But Ukraine being such a large country, even achieving that requires manpower that the Russian army proved not to have.

This is why you have private armies such as the Wagner Group, and also of the Chechen leader-cum-warlord, Ramzan Kadyrov, whose fighters have also been active in the war in Ukraine.

HARRAK: Rajan Menon, thank you so much for your time.

MENON: My pleasure.

HARRAK: Four people remain missing in Western Nepal after of the country's worst air disaster since 1992. But one police official warns that the chances of finding them alive are extremely low.

Search-and-rescue operations resumed early Monday after pausing overnight. Of the 72 people on board, 68 are confirmed dead, including six children and 15 foreign nationals.

The plane went down while approaching the city of Pokhara on Sunday. The government is investigating and has declared a day of national mourning. Well, video from social media shows the Yeti Airlines flight tilting

badly as it approaches Pokhara's airport. More now from CNN's Vedika Sud.


VEDIKA SUD, CNN INTERNATIONAL CORRESPONDENT (voice-over): A video appears to show a passenger plane tilting to the side moments before it comes crashing into the ground in central Nepal.

At least 68 people died when the Yeti-Airlines-operated flight crashed on Sunday, making it Nepal's deadliest plane crash in decades.

Dozens of bodies were recovered by rescue workers, searching among the wreckage until darkness settled in Nepal.
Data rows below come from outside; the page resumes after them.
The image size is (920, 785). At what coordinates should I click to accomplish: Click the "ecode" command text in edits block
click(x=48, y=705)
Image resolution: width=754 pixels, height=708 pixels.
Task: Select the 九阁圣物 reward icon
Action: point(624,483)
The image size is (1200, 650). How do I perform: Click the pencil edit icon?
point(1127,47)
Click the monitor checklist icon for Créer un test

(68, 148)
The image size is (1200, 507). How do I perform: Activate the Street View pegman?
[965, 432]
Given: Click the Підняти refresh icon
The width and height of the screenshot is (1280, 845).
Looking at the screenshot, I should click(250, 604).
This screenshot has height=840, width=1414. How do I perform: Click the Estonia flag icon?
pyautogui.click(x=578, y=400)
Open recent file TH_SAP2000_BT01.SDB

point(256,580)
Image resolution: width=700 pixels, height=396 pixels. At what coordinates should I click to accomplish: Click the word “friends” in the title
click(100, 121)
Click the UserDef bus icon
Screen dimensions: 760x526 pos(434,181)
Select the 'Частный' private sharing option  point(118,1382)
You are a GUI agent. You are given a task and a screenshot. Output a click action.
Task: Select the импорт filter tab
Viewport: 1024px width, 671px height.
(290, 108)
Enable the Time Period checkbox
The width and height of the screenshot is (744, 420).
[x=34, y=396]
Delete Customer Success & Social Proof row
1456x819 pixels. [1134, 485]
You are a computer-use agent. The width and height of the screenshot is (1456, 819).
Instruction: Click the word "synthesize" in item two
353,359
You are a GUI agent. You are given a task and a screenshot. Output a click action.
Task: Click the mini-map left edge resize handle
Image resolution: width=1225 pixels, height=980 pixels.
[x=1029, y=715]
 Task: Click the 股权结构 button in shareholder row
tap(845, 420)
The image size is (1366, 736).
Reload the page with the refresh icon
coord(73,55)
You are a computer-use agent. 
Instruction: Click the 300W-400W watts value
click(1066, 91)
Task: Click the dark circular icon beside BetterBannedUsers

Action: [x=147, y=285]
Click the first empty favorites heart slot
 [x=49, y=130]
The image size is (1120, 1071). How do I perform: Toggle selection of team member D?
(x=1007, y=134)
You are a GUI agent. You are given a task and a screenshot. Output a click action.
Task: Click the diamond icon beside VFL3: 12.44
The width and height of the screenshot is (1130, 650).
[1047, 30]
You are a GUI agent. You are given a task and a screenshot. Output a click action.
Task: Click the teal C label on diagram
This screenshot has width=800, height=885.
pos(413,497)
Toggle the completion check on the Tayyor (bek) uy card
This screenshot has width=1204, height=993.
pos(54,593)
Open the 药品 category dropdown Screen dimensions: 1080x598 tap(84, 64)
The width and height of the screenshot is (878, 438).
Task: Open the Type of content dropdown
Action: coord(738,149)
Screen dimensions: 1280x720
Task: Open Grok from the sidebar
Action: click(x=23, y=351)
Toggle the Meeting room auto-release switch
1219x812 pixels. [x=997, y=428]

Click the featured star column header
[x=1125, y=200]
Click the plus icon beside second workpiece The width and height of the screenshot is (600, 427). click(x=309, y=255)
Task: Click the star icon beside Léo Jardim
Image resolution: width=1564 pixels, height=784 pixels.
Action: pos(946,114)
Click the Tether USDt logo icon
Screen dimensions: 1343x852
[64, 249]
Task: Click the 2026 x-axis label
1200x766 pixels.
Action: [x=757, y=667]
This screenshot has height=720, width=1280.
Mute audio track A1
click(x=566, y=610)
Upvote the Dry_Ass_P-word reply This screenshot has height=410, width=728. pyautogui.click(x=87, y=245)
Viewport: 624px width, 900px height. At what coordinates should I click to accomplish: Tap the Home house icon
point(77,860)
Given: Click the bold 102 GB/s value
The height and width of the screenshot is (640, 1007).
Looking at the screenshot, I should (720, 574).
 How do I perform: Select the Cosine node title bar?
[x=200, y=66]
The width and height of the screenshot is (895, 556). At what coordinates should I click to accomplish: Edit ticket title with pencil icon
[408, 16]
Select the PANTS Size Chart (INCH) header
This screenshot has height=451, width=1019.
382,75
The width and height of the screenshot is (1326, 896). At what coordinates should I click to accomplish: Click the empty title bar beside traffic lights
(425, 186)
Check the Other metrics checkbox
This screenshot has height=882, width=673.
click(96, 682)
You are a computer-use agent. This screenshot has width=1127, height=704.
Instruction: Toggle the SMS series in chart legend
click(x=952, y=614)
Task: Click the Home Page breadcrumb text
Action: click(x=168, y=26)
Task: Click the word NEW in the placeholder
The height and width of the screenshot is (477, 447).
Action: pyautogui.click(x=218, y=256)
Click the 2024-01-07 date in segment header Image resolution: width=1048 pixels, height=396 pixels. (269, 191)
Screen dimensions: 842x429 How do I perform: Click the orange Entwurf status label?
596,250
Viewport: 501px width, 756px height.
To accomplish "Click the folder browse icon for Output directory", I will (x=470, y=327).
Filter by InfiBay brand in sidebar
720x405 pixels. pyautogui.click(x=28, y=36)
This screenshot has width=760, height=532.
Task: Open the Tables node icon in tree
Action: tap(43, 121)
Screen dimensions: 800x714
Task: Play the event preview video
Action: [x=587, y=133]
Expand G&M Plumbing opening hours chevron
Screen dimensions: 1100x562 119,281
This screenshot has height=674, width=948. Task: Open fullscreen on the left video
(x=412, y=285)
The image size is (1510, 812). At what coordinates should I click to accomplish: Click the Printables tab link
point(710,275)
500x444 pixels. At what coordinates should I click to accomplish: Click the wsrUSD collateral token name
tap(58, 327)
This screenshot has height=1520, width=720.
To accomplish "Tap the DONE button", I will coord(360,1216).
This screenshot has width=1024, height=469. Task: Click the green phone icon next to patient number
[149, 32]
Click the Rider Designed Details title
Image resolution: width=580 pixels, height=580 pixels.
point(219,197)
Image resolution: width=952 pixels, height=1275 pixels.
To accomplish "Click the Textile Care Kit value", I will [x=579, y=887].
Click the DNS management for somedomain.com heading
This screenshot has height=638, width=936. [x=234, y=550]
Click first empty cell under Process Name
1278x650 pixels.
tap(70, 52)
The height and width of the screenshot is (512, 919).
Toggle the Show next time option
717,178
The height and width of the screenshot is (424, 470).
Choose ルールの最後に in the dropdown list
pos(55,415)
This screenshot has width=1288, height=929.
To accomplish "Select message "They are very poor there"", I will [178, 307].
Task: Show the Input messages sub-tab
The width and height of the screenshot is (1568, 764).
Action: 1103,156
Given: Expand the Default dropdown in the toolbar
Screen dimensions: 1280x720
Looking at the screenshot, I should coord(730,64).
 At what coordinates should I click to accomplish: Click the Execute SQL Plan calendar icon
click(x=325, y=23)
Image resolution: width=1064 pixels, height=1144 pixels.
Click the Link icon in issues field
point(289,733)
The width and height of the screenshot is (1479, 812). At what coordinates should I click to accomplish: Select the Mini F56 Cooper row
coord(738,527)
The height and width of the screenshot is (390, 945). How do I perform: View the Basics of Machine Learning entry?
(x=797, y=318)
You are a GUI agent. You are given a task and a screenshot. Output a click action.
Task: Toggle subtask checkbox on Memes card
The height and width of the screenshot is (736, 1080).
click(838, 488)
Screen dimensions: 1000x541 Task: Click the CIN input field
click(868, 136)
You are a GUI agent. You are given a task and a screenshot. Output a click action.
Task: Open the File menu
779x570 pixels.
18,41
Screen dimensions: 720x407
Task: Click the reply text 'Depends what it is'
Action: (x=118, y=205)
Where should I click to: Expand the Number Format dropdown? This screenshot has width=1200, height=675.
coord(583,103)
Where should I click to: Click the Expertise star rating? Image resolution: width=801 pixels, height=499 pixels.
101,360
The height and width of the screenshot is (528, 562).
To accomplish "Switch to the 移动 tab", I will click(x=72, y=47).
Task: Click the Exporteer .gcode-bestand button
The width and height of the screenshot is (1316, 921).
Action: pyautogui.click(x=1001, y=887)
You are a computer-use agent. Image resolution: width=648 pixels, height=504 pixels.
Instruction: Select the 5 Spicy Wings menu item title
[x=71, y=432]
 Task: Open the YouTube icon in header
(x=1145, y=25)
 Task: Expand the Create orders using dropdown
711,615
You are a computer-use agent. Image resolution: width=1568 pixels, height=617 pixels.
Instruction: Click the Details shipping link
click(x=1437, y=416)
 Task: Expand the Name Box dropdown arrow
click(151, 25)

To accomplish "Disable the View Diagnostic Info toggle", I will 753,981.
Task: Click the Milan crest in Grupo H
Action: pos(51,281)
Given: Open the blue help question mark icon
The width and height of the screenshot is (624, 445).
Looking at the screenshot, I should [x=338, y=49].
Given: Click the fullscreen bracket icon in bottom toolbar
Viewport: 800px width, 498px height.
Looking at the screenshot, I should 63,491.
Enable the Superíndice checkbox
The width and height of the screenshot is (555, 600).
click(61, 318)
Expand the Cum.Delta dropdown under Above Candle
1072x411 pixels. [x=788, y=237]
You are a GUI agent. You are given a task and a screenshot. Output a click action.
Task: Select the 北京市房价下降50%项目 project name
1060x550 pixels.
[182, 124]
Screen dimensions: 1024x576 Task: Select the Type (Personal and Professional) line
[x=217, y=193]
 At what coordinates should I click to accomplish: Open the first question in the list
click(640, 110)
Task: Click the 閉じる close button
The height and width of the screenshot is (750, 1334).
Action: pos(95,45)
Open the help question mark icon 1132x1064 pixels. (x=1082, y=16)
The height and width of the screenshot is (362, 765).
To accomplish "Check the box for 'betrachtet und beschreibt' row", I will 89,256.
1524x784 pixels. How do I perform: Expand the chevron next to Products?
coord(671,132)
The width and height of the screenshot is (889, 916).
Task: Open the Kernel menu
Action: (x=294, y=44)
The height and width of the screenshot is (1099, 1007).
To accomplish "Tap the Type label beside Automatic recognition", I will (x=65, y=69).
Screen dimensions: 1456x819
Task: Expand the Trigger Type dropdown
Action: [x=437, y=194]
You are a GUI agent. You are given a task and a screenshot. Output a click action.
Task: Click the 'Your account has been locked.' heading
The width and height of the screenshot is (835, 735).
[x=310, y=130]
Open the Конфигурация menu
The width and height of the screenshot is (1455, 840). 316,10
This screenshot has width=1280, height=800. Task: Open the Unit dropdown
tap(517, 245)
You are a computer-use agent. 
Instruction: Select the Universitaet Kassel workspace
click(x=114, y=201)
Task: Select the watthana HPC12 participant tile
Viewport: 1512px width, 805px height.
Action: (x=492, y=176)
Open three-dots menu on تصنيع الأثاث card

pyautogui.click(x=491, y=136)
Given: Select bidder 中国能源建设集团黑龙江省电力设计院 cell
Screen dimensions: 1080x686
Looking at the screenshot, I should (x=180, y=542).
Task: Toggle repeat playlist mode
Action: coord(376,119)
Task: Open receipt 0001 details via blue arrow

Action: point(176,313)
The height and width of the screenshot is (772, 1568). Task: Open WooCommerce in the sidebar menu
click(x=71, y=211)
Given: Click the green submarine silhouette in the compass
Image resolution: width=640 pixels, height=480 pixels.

On Sunday morning, the aircraft embarked in a roughly 30-minute flight from the capital of Kathmandu to Pokhara, the country's second most populous city.

But the flight was last in contact with the Pokhara Airport about 18 minutes after takeoff before it came crashing down in the nearby Seti River Gorge.

The Himalayan country has a record of crashes due to its mountainous topography and sudden changes to the weather.

The first (ph) prime minister announced an investigation would proceed to determine exactly what happened.

PUSHPA KAMAL DAHAL, NEPALI PRIME MINISTER (through translator): The incident was tragic. All forces have been deployed for rescue operations. The investigation is going on now. I have called an emergency candidate meeting.

SUD (voice-over): The passengers on board were mostly Nepali but included 15 foreign nationals, Nepal's civil aviation authority said.

Yeti Airlines canceled all regular flights on Monday in mourning for the passengers who lost their lives. The Nepali government also declared, Monday a public holiday, as the nation continues to grapple with the tragedy.

Vedika Sud, CNN, New Delhi.


HARRAK: CNN's Paula Hancocks joins us now from Seoul with the very latest. Paula, I understand the search efforts have resumed?

PAULA HANCOCKS, CNN INTERNATIONAL CORRESPONDENT: That's right, Laila. Yes, as it became light this Monday morning, they did resume the search for those four final passengers on board this flight.

Now, we understand from the district police chief that they have managed to retrieve 68 bodies. They lifted them by crane from the gorge where this plane actually crashed.

They've taken them to a local hospital, and family members have been invited to come to that hospital to identify their loved ones.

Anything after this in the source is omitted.